-- Data extract --
○ ○ ○

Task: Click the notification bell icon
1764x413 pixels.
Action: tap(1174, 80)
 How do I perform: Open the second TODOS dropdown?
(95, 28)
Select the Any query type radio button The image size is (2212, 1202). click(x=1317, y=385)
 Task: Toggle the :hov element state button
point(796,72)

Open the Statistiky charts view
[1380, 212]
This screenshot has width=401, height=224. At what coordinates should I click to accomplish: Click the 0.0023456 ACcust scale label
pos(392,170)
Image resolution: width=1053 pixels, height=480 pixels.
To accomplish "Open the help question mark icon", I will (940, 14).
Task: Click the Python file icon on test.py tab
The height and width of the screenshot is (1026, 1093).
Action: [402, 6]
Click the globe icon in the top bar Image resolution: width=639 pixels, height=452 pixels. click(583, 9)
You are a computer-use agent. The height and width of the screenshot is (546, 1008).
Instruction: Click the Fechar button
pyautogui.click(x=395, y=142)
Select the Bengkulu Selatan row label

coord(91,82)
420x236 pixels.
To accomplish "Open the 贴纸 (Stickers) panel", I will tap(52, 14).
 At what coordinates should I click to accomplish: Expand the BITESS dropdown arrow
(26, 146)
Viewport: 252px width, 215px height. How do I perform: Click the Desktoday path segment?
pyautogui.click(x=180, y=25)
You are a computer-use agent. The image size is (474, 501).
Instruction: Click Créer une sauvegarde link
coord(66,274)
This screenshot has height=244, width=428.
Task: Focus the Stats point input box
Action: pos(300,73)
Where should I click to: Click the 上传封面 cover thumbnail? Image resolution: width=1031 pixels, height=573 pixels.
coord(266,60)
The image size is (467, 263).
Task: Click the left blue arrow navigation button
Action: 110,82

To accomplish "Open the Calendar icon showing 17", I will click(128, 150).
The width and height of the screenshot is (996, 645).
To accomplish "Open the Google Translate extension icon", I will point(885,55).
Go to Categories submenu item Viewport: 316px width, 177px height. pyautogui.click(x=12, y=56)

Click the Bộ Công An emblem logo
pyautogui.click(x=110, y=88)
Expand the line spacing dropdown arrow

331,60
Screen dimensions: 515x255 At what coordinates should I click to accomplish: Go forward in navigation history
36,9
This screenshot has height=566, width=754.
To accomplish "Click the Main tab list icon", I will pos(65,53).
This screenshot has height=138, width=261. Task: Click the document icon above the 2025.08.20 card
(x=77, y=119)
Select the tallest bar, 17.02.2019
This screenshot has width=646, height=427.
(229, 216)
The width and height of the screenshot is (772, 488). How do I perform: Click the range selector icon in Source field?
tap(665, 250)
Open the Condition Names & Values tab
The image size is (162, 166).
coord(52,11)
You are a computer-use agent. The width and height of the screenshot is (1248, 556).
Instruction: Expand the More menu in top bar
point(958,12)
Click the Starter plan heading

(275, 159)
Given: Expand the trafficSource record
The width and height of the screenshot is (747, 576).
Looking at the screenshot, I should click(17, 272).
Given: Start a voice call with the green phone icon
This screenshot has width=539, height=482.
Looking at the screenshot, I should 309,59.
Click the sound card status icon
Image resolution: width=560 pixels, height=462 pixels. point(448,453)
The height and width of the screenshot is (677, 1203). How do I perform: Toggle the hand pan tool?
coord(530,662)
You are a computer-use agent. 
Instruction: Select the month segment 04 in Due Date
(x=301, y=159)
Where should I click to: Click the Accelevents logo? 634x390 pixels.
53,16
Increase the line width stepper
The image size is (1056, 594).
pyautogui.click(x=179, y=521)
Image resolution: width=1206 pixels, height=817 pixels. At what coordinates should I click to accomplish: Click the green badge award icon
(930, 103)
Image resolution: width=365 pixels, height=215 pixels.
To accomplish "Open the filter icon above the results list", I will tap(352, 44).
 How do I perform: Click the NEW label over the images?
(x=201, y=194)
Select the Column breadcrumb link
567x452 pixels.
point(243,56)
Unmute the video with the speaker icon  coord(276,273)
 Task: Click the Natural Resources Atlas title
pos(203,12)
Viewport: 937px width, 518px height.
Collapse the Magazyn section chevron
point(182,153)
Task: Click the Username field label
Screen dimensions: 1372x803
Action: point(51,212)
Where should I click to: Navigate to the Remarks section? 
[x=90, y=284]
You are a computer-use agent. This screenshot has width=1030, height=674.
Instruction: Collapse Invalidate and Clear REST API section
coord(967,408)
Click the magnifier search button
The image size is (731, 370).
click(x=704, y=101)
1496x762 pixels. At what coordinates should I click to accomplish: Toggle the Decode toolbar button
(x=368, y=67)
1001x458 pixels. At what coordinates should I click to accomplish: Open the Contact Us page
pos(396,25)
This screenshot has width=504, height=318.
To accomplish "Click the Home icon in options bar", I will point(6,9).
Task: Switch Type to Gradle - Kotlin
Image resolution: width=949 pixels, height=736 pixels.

○ ○ ○

In the lines above, find the word "computer" and copy each line that contains it.

You are a computer-use agent. The height and width of the screenshot is (546, 1008).
You are a computer-use agent. The image size is (474, 501).
You are a computer-use agent. The width and height of the screenshot is (1248, 556).
You are a computer-use agent. 
You are a computer-use agent. This screenshot has width=1030, height=674.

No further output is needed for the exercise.